Why Scripture? (part 1)

…useful for teaching, for reproof, for correction, and for training righteousness, that the person dedicated to God may be capable and equipped for every good work. – 2 Timothy 3:16b-17  (NET)

The Scriptures of the Old and New Testaments exist for the purpose of representing the Creator God to His covenant people.  Though there is a tendency to look to Scripture to grab a verse or a story in order to find an application to a situation in which one may find himself, doing so may be a matter of getting things out of order.  The traditions of the covenant people of the Creator God, the prophetic utterances, the wisdom literature, and the theologizing about the meaning of the Resurrection that helped to shape the church community in the years following the Christ-event, do not exist primarily to serve man and to inform man how to live; but rather, they exist primarily to reveal the covenant God, and in that revealing, to cause His people to take steps to bring Him glory. 
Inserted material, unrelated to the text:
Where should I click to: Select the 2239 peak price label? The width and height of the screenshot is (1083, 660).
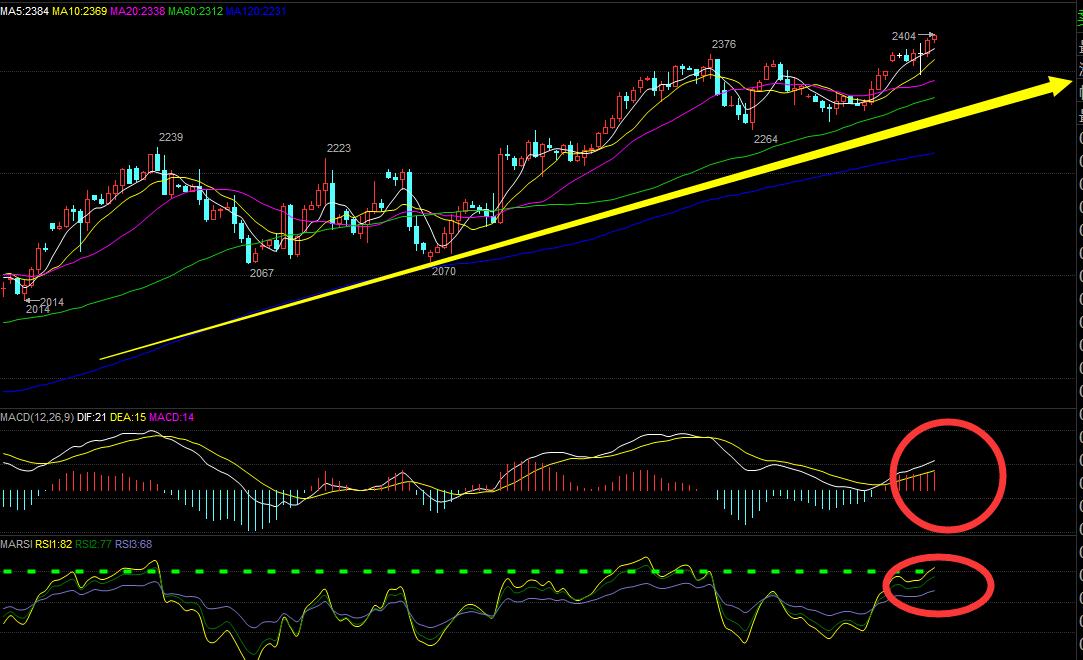pyautogui.click(x=170, y=137)
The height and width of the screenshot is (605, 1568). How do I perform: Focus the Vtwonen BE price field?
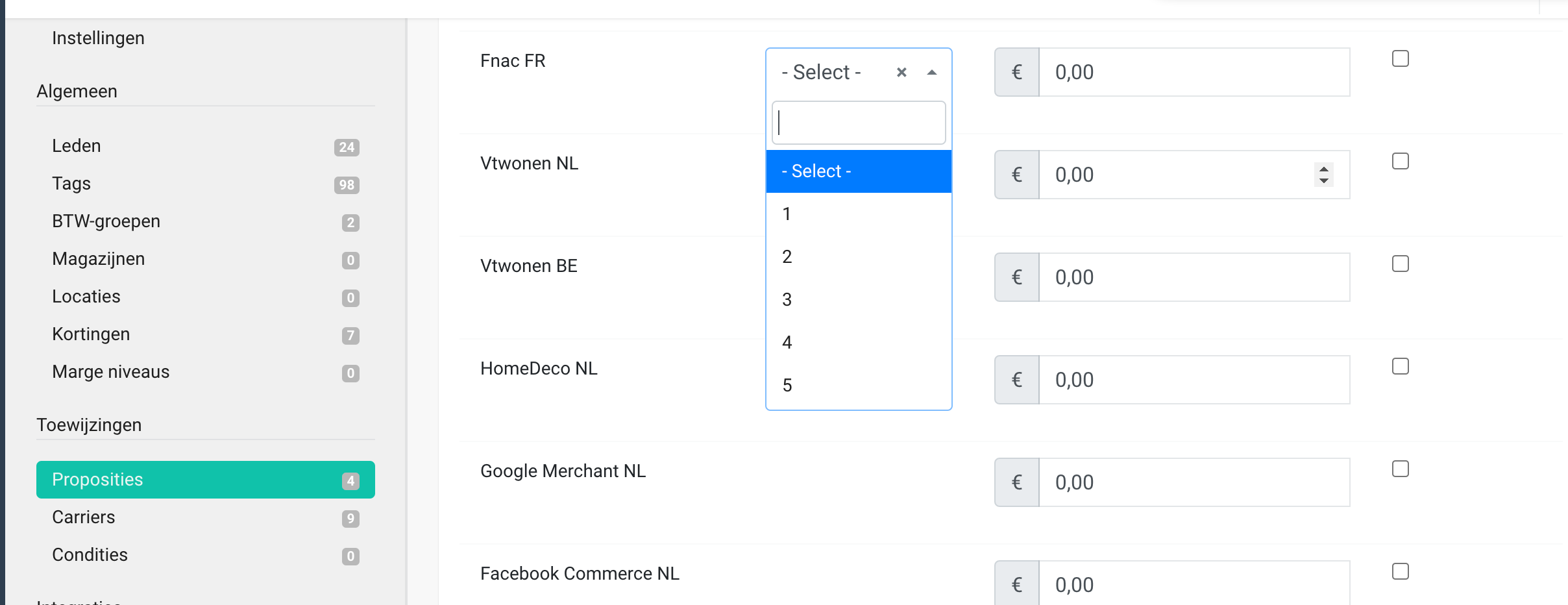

This revelation for the purpose of knowing the Creator God is given so that those who are supposed to bear His image might be able to do so rightly.  This, of course, is why believers undertake and so highly value theology, for one cannot serve the Creator God, with a knowledge of His purposes, if He is not known primarily as revealed through that which is recorded in the book to which is ascribed the influence and inspiration of His life-giving Spirit. 

Believers do not approach the Scriptures so as to first learn about themselves, to gain encouragement for themselves, or to find out what the Creator God has in store for them.  All of these things take place as secondary results.  The believer approaches the Scriptures in order to learn about the covenant God.  Because humans are made in His image, it is in learning about the covenant God that they are able to learn about themselves.  This is encouraging because it is possible to learn that the Creator God has a purpose for His image-bearers, and the Scriptures provide believers with the hope that He is at work, quite faithfully, to bring about those purposes in his image-bearers, for His image-bearers, and through His image-bearers. 

If one was ever take a moment to consider why it is that believers gather together as Christians, in what is referred to as “church” or “worship” services, it is in this realization that the answer is to be found.  The author of the letter to the Hebrews is adamant about the regular gathering together of those that call Jesus Lord, as he writes “And let us take thought of how to spur one another on to love and good works, not abandoning our own meetings…encouraging each other” (10:24-25a). 


When looked at on the surface and from the outside, by those that do not yet call Jesus Lord, one would have to be compelled to admit that these regular (predominantly Sunday) gatherings as individual bodies in representation of the reality of the existing and coming kingdom of the Creator God, is quite the peculiar practice.  Naturally, it is as peculiar as the very message upon which the church is built, which is that of an eminently shameful and ghastly crucifixion, the extraordinarily ridiculous notion of a man’s resurrection from the dead, and the somewhat ludicrous idea that those two things, taken together and then punctuated by an ascension, prove that the crucified man was the very embodiment of the Creator God and is the sovereign and ruling Lord of all in a kingdom that has been inaugurated on earth and awaits its final consummation in the coming together of the Creator God’s realm of existence (heaven) and man’s realm of existence (earth).